Mucca pazza: pronto il primo test diagnostico al mondo
A opera di un gruppo di studiosi italo-statunitensi, si basa sull’individuazione nell’urina delle proteine che causano la malattia
Un’analisi delle urine in grado di diagnosticare il morbo della mucca pazza, ovvero l’encefalopatia spongiforme bovina, la variante umana del morbo di Creutzfeldt-Jakob: un gruppo di ricercatori dell’Istituto Neurologico “Carlo Besta” di Milano e della University of Texas Medical School (Usa) ha sviluppato il primo test al mondo in grado di diagnosticare questa malattia mediante una semplice analisi delle urine volta a individuare la presenza dei prioni, ovvero delle proteine alterate che provocano la malattia. Il nuovo test è semplice da effettuare e non invasivo: un importante passo in avanti nella diangosi di questa patologia dal momento che, fino a oggi, era possibile effettuarla solo dopo la morte del paziente analizzando un campione di tessuto cerebrale.
L’innovativo test, di cui si legge sul New England Journal of Medicine, potrà essere utilizzato in futuro anche per la diagnosi precoce di altre malattie neurodegenerative come l’Alzheimer, il Parkinson e le demenze frontotemporali: “Questa tecnica – spiega Fabrizio Tagliavini, direttore del Dipartimento di malattie neurodegenerative dell’Istituto Neurologico ‘Carlo Besta’ – potrà entrare a breve nella routine diagnostica, dopo la procedura di validazione comune a tutte le nuove tecnologie.

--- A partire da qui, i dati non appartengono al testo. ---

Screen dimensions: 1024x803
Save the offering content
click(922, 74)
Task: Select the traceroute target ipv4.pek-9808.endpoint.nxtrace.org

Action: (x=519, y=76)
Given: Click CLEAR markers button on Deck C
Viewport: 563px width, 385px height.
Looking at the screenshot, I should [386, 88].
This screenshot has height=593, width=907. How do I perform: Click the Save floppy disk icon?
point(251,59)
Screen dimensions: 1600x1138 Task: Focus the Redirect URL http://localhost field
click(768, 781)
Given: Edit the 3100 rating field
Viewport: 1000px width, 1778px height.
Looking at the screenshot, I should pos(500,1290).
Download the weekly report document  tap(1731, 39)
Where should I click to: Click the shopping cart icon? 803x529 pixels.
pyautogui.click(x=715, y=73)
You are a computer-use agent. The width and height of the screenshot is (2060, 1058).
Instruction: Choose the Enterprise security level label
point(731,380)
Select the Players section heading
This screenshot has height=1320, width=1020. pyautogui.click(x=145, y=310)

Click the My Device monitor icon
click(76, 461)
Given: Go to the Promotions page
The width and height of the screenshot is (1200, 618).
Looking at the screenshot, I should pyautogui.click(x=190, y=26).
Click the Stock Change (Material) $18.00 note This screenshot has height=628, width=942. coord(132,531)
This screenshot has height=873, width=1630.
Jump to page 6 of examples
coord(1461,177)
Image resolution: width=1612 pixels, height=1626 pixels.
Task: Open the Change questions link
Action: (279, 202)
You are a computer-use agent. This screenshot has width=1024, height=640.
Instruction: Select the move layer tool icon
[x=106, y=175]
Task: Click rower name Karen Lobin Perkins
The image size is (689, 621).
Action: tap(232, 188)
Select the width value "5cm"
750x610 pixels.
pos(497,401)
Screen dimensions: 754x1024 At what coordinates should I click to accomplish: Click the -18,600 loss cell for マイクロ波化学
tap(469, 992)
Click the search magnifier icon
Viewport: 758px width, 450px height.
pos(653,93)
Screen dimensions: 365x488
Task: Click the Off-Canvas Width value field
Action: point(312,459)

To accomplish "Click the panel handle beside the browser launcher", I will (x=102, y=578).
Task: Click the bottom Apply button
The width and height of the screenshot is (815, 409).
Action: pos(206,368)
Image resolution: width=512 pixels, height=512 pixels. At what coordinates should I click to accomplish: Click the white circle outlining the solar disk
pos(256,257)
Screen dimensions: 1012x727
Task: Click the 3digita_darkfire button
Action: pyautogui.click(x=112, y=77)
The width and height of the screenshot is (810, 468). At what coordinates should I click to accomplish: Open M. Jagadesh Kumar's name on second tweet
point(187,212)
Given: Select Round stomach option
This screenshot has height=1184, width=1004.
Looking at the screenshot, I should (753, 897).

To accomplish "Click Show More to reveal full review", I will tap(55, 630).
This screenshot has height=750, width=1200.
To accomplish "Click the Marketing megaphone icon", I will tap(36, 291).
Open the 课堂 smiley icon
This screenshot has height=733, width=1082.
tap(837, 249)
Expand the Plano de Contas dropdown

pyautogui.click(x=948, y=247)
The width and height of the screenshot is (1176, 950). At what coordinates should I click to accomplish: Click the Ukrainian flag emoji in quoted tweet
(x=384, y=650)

La sua importanza è legata anche al fatto che il suo utilizzo non sarà limitato solo alla variante umana della malattia di Creutzfeldt-Jakob ma potrebbe essere esteso ad altre malattie neurodegenerative quali la malattia di Alzheimer, la malattia di Parkinson o le demenze frontotemporali, attraverso la dimostrazione di marcatori specifici in tessuti periferici e liquidi biologici facilmente accessibili. Questo consentirebbe una diagnosi precoce e l’avvio di terapie (quando disponibili) nelle fasi iniziali della patologia, quando i sintomi non sono tali da permettere l’inquadramento diagnostico del paziente e i danni del cervello non sono ancora gravi e irreversibili”.